In meiner Doktorarbeit werde ich die Ziele, Methoden und Anwendungen molekularer Diagnostik für pharmakogenetische Zwecke aus biologischer und ethischer Perspektive diskutieren und dabei mögliche gesellschaftliche Implikationen berücksichtigen. Besonders wichtig ist dabei die Einbeziehung der naturwissenschaftlichen Grundlagen der Pharmakogenetik und deren sowohl empirische als auch wissenschaftstheoretische Reflexion. Die Arbeit soll einerseits zur Förderung des Problembewusstseins innerhalb der Biomedizin beitragen und andererseits ein Beitrag zur öffentlichen Debatte um die Nutzung der personalisierten Medizin sein.



Die Dissertation wurde im April 2006 abgeschlossen und 2007 publiziert:
Marx-Stölting, Lilian: Pharmakogenetik und Pharmakogentests: Biologische, wissenschaftstheoretische und ethische Aspekte des Umgangs mit genetischer Variation.

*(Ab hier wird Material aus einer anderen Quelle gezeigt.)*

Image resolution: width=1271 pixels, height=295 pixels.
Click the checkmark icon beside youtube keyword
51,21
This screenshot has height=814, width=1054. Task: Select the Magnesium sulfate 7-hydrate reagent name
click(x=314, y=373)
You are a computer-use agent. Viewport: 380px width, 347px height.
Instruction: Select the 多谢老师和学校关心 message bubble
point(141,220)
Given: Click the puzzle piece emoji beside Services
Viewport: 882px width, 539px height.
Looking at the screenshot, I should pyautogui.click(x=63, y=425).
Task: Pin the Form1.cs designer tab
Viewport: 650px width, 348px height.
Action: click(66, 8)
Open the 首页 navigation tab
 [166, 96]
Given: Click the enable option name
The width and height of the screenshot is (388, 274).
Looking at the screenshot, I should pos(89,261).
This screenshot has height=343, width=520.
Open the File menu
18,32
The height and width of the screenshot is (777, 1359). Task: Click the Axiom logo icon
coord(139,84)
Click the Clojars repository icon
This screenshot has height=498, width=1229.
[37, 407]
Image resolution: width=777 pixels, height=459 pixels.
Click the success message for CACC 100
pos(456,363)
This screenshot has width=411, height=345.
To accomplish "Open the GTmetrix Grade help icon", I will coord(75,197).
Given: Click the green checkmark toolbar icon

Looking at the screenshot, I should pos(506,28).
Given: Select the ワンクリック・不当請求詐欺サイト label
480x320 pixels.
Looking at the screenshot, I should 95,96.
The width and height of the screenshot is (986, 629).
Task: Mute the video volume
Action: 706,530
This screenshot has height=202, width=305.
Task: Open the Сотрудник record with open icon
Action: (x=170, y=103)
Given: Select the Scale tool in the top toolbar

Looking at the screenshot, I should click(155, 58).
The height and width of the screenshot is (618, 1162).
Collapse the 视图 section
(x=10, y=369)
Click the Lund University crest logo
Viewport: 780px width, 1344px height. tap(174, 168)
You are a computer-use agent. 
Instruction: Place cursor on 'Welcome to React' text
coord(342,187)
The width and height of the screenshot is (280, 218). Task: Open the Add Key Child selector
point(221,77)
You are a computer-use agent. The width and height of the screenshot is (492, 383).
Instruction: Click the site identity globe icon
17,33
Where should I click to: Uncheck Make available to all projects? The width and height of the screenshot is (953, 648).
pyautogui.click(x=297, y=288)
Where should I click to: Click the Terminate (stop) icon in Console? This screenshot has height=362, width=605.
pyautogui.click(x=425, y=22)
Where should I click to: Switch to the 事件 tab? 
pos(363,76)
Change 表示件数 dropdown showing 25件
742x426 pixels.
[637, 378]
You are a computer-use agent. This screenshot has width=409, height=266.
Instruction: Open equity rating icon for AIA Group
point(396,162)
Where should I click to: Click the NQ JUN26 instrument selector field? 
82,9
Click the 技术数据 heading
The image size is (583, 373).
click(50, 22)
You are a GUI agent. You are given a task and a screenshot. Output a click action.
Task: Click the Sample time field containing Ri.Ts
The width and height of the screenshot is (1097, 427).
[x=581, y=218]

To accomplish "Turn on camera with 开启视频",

Berlin 2007.

Zur Person

Studium der Biologie (Diplom) in Heidelberg, Storrs (Connecticut) und New York City. Von 2001 bis 2007 Promotionsstudentin und von 2001 bis 2002 wissenschaftliche Hilfskraft am Lehrstuhl für Ethik in den Biowissenschaften der Uni Tübingen. Von 2002-2005 Stipendiatin der Heinrich-Böll Stiftung und von 2004 bis 2006 assoziiertes Mitglied im Graduiertenkolleg Bioethik. Seit 2005 wissenschaftliche Mitarbeiterin des Arbeitsbereichs Ethik und Bildung des IZEW und seit 2007 PostDoc im Graduiertenkolleg Bioethik. Freie Mitarbeit bei verschiedenen Projekten zur Gentechnik in der Landwirtschaft und in der Humangenetik. Außerdem Volkshochschulkurse und Schülerprojekte.